Bir batında doğan yavruların pasif antikor seviyeleri, yavruların doğum sıralaması ve annenin emzirme eğilimlerine bağlı olarak çok değişiklik gösterir. Maternal antikorlar belirli düzeylerde koruma sağlar. Ancak her yavrunun yaşamının bir döneminde, maternal antikorların enfeksiyonlara karşı yeterli koruma sağlayamadığı, fakat aktif bağışıklık oluşumunu engellediği bir zaman dilimi söz konusudur. Kedi yavrularının enfeksiyonlara karşı açık oldukları ama aşı tarafından korunamadıkları bu durum, 2 haftadan 8 haftaya kadar süren bir immunite boşluğuna neden olur.
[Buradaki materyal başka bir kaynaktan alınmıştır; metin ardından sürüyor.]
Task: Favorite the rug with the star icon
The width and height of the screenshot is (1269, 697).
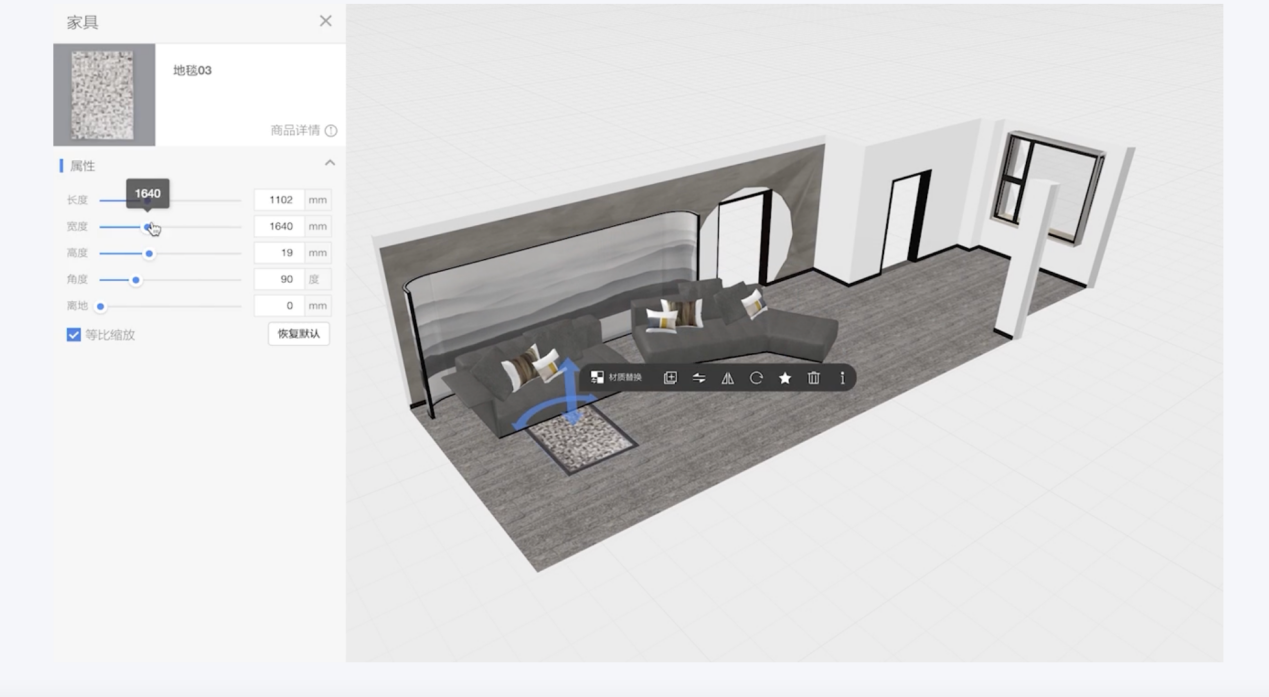Action: click(785, 378)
Yavru kedilerde gözlenen aşı yetersizliklerinin hemen hepsi bu immunite boşluğu esnasında enfeksiyona maruz kalmaları sonucunda oluşur.
Aşılar bazen bir enfeksiyonun devamı esnasında da kullanılabilir. Böyle bir uygulama, enfeksiyonla karşılaşma ihtimali olan yavruları korumak veya enfekte olmuşları tedavi etmek amacıyla yapılır. Örnek vermek gerekirse; kuduzdaki aşılama yöntemi tedaviye yöneliktir.